--- Information shown ---

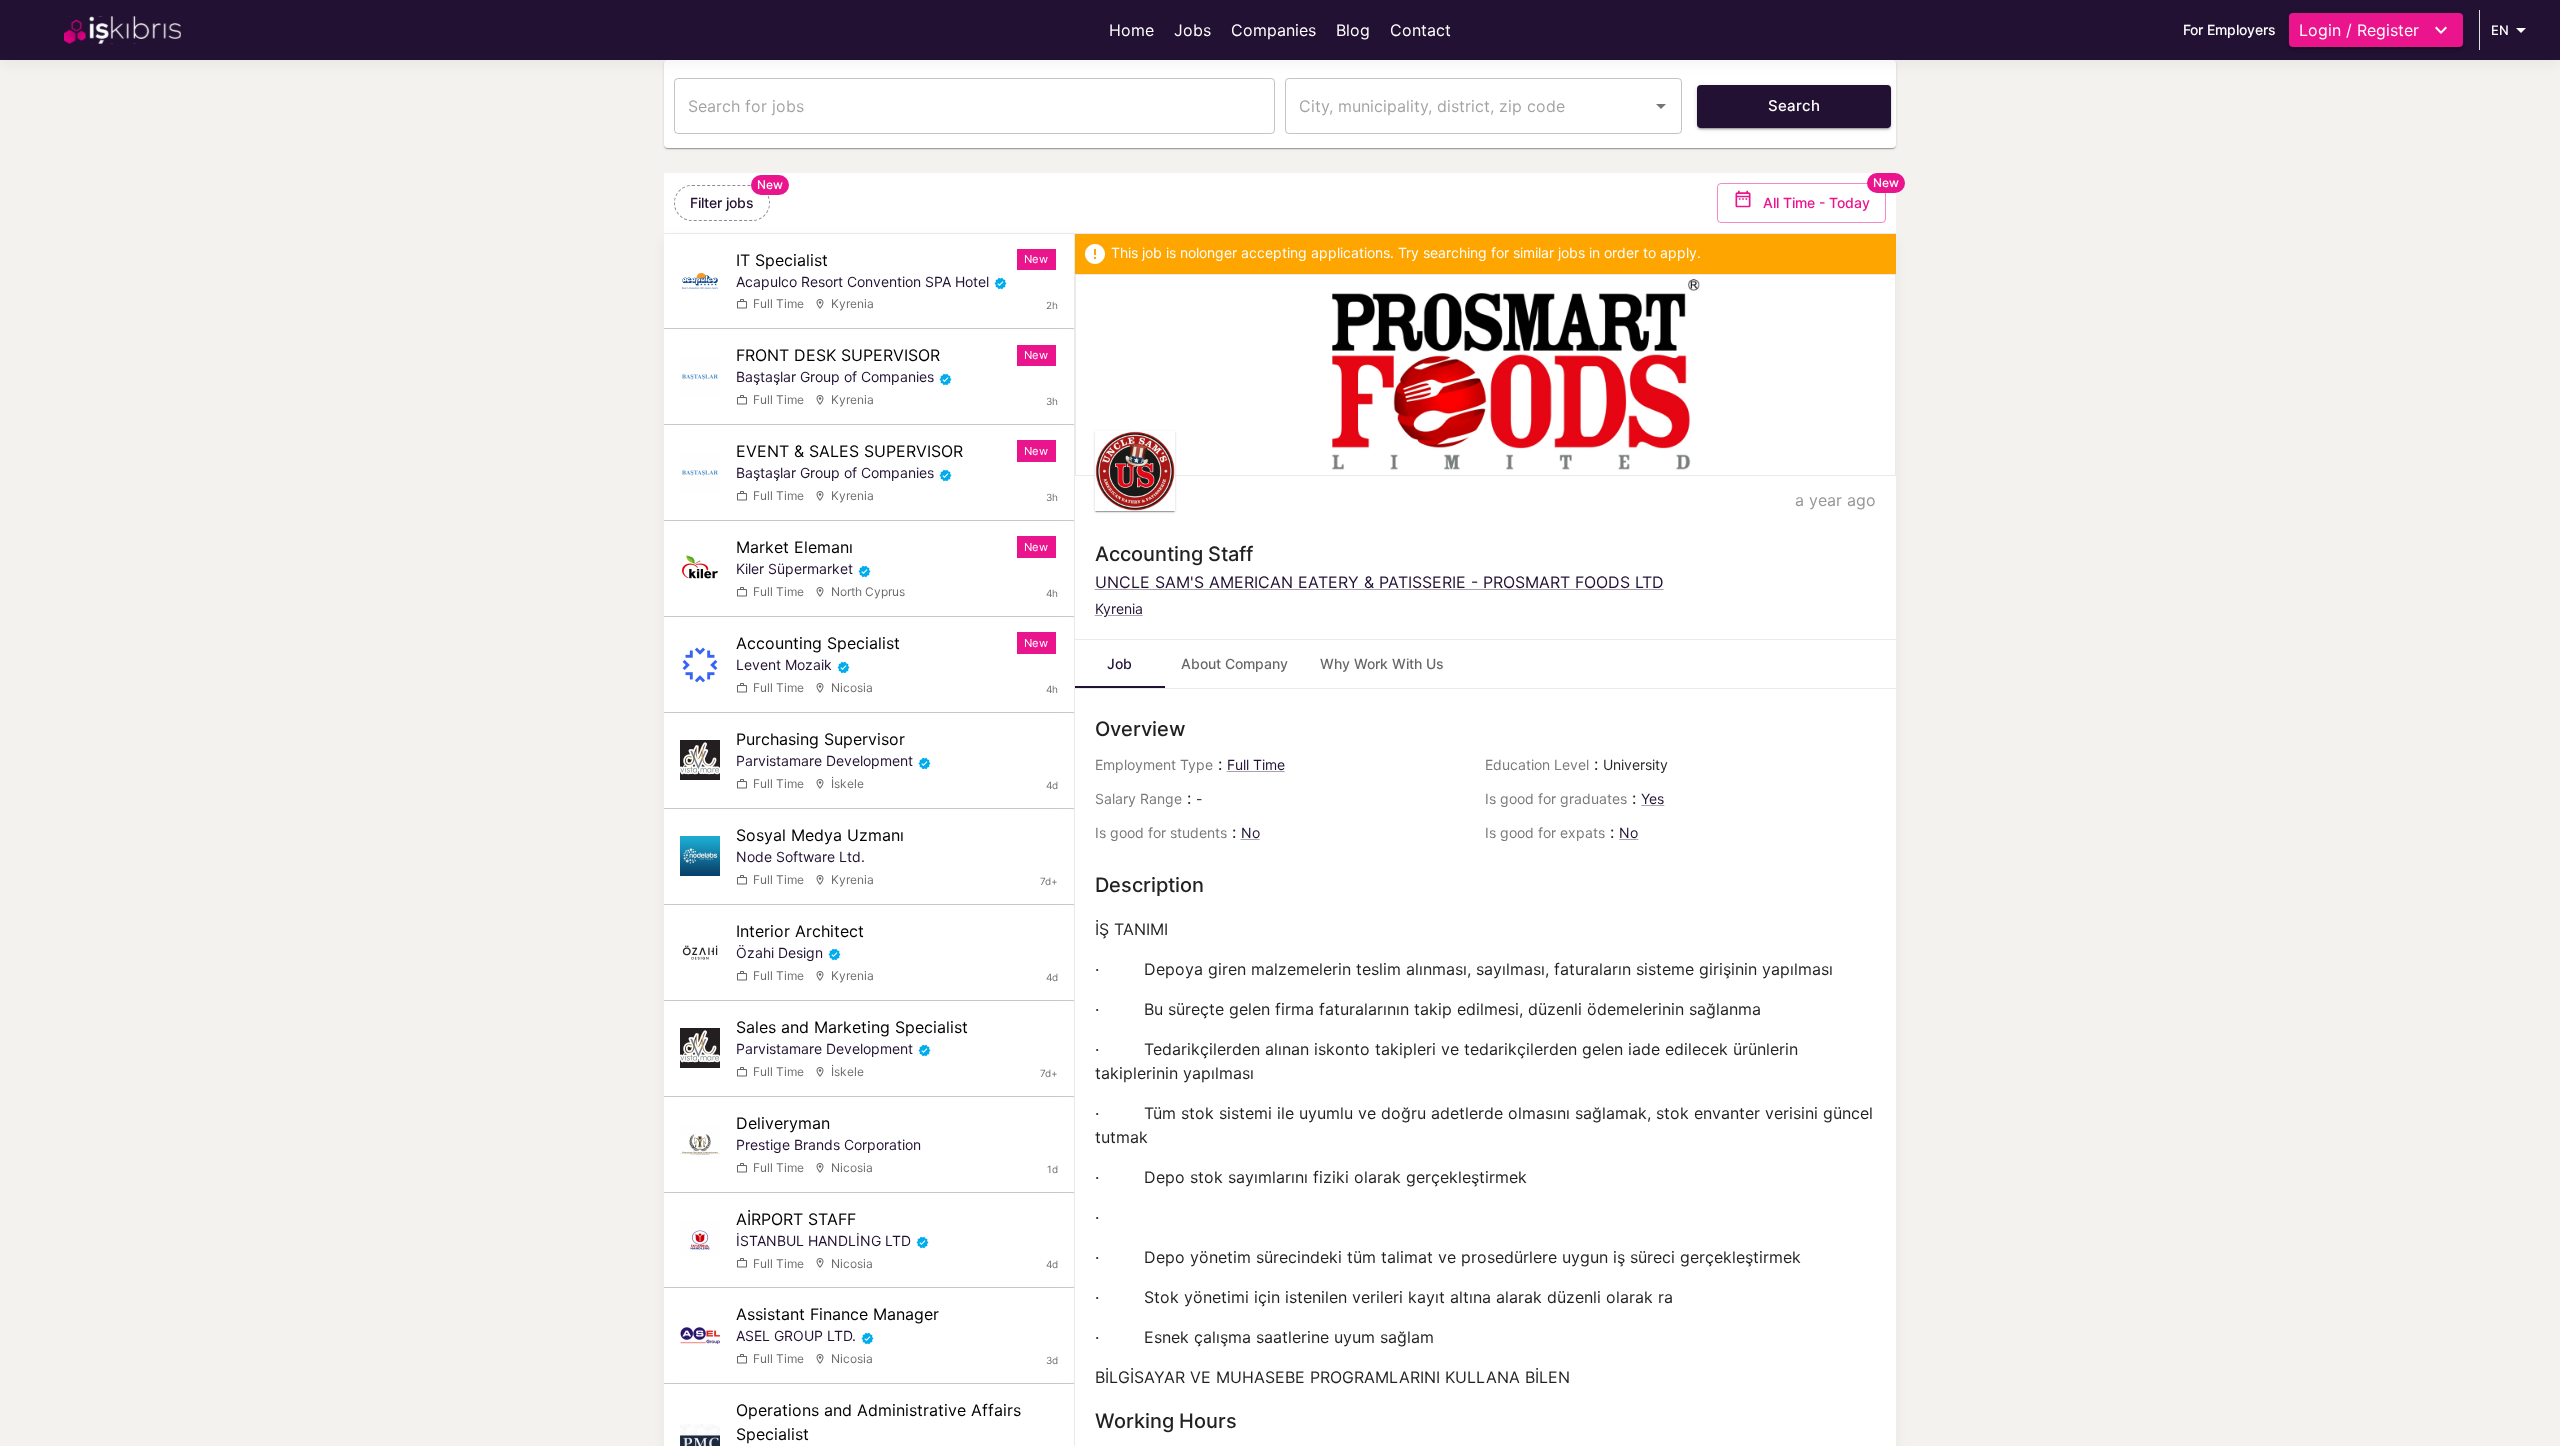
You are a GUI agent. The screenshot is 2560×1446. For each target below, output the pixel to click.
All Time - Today (1816, 202)
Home (1131, 30)
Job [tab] (1119, 663)
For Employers (2229, 29)
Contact (1420, 30)
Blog (1353, 30)
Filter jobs (722, 202)
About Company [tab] (1234, 663)
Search (1794, 105)
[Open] (1661, 106)
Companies (1273, 30)
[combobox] (1468, 106)
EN (2500, 30)
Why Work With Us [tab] (1382, 663)
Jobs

---

Print exactly the lines from the first line of the records above through the line containing "[Open] (1661, 106)", both included, and leave the pictures out.

You are a GUI agent. The screenshot is 2560×1446. For each target below, output the pixel to click.
All Time - Today (1816, 202)
Home (1131, 30)
Job [tab] (1119, 663)
For Employers (2229, 29)
Contact (1420, 30)
Blog (1353, 30)
Filter jobs (722, 202)
About Company [tab] (1234, 663)
Search (1794, 105)
[Open] (1661, 106)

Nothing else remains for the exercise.